Et nul doute que dimanche prochain, lorsque la petite terroriste tricoteuse repassera dans le village avec une nouvelle cruche à remplir, on se pressera désormais nombreux auprès d’elle pour lui céder les petits morceaux séchés de nos cœurs que nous croyons avoir hérités encore frais de l’enfance mais qui nous gangrènent d’émotions inutiles, de nostalgies faussées et autres régressions pathétiques.

Car Marion sait qu’avoir un cœur d’enfant est une torture inhumaine et que tous nos rêves d’enfants nous furent prescrits par un monde d’adultes frustrés, inadaptés aux autres et à eux-mêmes, culpabilisés de n’avoir jamais trouvé les clefs de leur propre libération.

Si vous l’écoutiez, Marion, vous sauriez que les enfants n’ont qu’un seul rêve.
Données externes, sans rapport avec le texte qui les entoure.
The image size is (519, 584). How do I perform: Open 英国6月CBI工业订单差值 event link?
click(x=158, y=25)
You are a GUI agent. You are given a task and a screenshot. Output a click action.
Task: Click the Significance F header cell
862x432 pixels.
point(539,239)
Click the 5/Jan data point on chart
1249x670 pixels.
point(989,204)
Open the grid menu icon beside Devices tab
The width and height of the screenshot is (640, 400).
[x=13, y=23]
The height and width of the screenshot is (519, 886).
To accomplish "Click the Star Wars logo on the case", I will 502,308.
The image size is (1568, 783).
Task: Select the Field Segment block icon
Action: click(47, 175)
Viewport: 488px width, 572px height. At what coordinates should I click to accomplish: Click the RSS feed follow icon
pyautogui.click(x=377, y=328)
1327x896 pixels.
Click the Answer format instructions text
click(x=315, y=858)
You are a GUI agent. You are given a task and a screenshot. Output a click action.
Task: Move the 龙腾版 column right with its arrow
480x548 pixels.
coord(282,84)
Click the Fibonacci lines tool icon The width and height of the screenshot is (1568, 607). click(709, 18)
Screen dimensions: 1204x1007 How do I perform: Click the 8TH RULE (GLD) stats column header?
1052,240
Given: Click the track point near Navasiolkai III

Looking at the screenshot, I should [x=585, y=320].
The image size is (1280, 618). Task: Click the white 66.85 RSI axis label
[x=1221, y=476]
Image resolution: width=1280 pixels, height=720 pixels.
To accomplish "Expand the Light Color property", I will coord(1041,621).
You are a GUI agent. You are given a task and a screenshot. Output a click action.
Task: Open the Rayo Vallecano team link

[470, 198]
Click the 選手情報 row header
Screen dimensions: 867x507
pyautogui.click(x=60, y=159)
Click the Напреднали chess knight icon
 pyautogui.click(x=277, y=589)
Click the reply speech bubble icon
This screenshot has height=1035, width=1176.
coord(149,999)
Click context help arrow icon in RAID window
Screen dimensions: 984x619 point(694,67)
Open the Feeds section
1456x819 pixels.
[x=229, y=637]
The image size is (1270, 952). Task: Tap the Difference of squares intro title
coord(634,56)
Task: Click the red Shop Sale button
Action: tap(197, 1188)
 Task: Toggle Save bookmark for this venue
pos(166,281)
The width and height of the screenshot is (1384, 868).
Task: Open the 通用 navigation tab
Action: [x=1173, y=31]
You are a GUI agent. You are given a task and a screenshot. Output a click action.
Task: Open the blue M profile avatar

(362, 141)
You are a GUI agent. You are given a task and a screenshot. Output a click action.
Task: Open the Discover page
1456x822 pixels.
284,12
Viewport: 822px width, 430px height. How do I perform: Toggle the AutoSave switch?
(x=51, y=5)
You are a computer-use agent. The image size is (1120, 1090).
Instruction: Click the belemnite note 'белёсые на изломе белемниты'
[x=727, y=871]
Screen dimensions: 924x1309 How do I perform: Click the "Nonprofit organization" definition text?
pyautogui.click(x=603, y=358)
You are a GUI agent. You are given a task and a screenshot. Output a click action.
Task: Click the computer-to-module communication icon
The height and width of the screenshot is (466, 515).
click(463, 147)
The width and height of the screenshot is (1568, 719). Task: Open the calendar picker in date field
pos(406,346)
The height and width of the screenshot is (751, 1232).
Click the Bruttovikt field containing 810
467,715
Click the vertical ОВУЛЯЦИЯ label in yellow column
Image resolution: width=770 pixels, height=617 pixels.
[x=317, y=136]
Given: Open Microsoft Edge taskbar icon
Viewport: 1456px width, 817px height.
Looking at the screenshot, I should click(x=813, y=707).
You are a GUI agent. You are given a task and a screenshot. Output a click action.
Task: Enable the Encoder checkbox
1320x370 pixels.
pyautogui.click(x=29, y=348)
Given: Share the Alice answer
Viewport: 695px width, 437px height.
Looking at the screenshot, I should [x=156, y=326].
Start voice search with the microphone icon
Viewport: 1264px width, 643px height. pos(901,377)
Devenir grand.

[Et ici, il y en a une qui se dit : « Mais quel embigoudé ce pHiLo, elle est à moi et rien qu’à moi Marion, la terroriste tricoteuse». Et Ô combien a-t-elle raison puisque ce conte adultin m’est venu en flash à lecture des quatre mots bleus issus de ce post et qu’en plus je me suis servi sans lui demander son avis.]